PROBLEM DESCRIPTION
Nothing but the lines from the one that contains "Task: Open the Transform presets slider icon" through the end of the data should be reproduced, and each must match exactly.

(Beginning of RECORDS PROVIDED)

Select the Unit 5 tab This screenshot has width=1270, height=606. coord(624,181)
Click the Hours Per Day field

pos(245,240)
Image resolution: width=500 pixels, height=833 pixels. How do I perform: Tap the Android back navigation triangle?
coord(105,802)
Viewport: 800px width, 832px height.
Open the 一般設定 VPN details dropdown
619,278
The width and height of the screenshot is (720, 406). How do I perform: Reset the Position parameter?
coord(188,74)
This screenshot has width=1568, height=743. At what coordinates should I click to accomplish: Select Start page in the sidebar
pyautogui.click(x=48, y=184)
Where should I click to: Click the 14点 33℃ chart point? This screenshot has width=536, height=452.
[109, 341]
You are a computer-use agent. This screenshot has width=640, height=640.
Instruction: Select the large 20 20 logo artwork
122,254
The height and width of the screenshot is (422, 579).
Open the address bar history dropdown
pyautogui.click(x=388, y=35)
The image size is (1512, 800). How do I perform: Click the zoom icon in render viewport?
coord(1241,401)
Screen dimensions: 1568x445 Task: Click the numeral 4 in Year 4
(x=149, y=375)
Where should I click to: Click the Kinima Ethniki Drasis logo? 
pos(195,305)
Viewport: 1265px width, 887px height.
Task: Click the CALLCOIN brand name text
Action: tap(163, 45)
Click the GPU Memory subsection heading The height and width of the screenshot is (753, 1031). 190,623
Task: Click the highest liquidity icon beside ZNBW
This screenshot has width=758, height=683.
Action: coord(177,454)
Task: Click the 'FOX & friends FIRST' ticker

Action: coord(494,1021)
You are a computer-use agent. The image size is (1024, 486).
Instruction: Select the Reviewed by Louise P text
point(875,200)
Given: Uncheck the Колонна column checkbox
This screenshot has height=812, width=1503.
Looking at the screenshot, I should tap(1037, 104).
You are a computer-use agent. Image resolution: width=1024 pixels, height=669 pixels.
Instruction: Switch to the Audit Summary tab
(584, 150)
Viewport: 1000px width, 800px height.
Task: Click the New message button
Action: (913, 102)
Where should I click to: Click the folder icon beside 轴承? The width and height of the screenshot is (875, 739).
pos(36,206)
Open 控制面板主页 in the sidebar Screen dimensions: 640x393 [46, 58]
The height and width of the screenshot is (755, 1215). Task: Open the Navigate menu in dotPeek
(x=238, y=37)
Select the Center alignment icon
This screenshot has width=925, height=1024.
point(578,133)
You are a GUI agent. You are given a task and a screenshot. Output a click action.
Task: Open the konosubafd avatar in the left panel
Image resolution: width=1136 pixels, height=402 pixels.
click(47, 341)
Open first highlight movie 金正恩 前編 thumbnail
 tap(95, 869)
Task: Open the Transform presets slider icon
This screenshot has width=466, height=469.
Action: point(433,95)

(End of RECORDS PROVIDED)

SOLUTION
Task: Open the Transform presets slider icon
This screenshot has width=466, height=469.
Action: point(433,95)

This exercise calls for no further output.